In contrast to other Salmonellae, Salmonella Typhi can only infect humans. We are interested in understanding the molecular bases of Salmonella Typhi infection and, in particular, the mechanisms underpinning its host-restriction. By examining the molecular mechanisms at the host-pathogen interface we recently discovered a novel macrophage antimicrobial pathway3,4. We showed that an intracellular trafficking pathway dependent on the Rab GTPase Rab32 is fundamental to restrict Salmonella Typhi infection to humans by clearing Salmonella Typhi from macrophages of non-susceptible species. However, the anti-microbial mechanism responsible for killing Salmonella Typhi in non-susceptible macrophages is still unknown. We use multiple approaches to investigate this mechanism, including live fluorescent imaging, proteomic, biochemistry, and Salmonella genetics and genome-wide shRNA and CRISPR/Cas9 screens. This project, in particular, intends to get insights into the Rab32-dependent transport pathway in mouse macrophages, by elucidating the dynamics of recruitment of the Rab32-dependent trafficking machinery to the Salmonella-containing vacuole and identifying other components and regulators of this trafficking pathway. Identifying positive and negative regulators of the Rab32 pathway will have a critical impact on the development of new strategies to cure bacterial infections. Indeed, this could identify approaches to boost the anti-microbial activity of the pathway and innate resistance to bacterial infections.

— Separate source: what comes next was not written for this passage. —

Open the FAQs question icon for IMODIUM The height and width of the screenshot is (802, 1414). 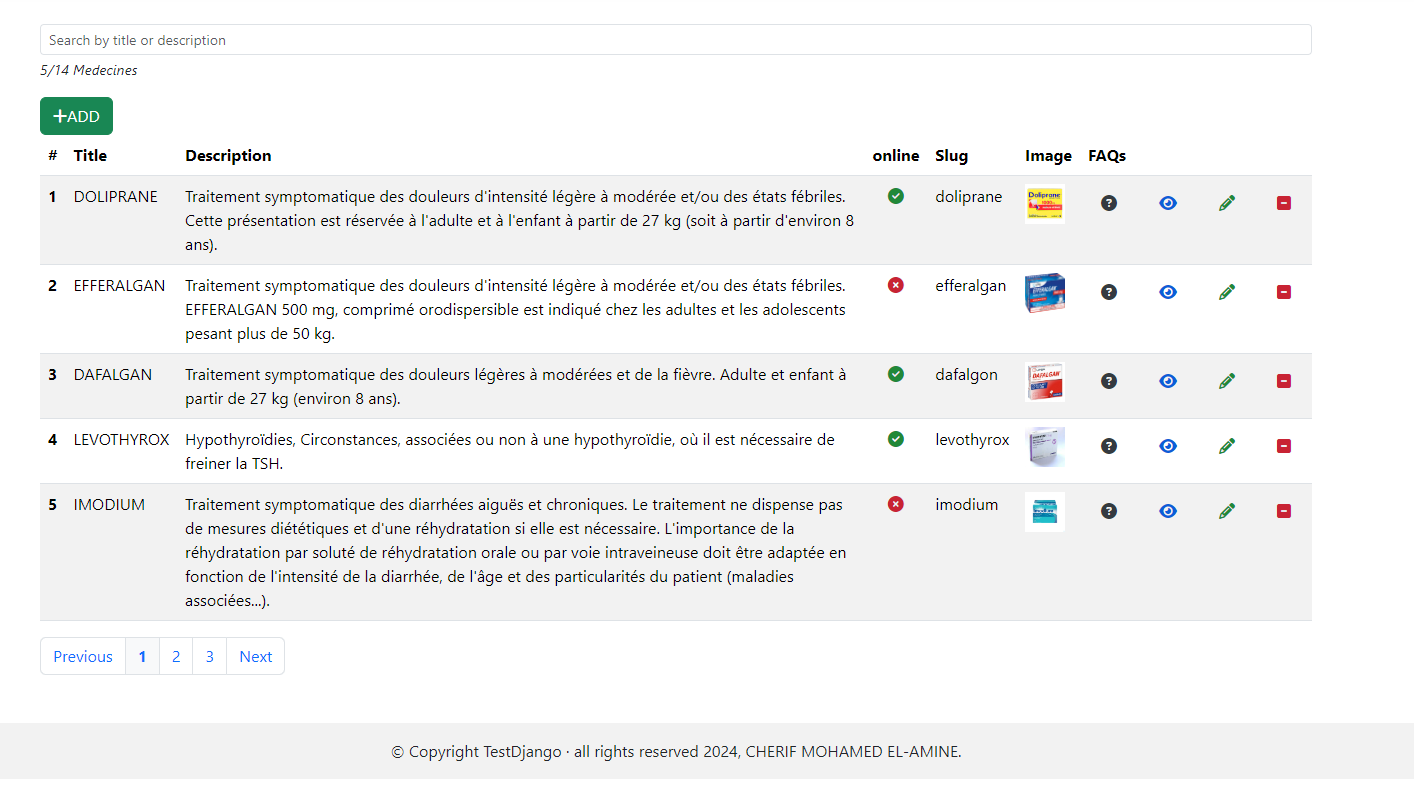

As a PhD student in the laboratory of Professor Stefania Spanò, you will join a vibrant research environment exploring mechanisms of Host-Pathogen Interactions using cutting-edge technologies (https://www.abdn.ac.uk/staffnet/profiles/stefania.spano). We are an international and interactive group, and part of an outstanding network of international scientists. You will be trained in numerous techniques, including molecular microbiology, molecular biology, mammalian cell cultures, CRISPR/Cas9, RNA interference, lentiviral expression systems, fluorescence and electron microscopy, qPCR, immunoaffinity purification.
Funding Notes
This project is funded by the European Research Council. The award is available to UK/EU students only.
Candidates should have (or expect to achieve) a minimum of a 2.1 Honours degree in a relevant subject. Applicants with a 2.2 Honours degree may be considered provided they have a Commendation or Distinction at Masters level.
Applicants are strongly advised to contact Professor Spano to discuss the project before submitting a formal application.
References
1. Waddington et al. J. Infect. 68 Suppl 1, S38 (2014).
2. Wong et al. Nat Genet. 47:632-9 (2015).
3. Spanò and Galán, Science, 338:960-3 (2016).
4. Spanò et al., Cell Host and Microbe, 19(2):216-226 (2016).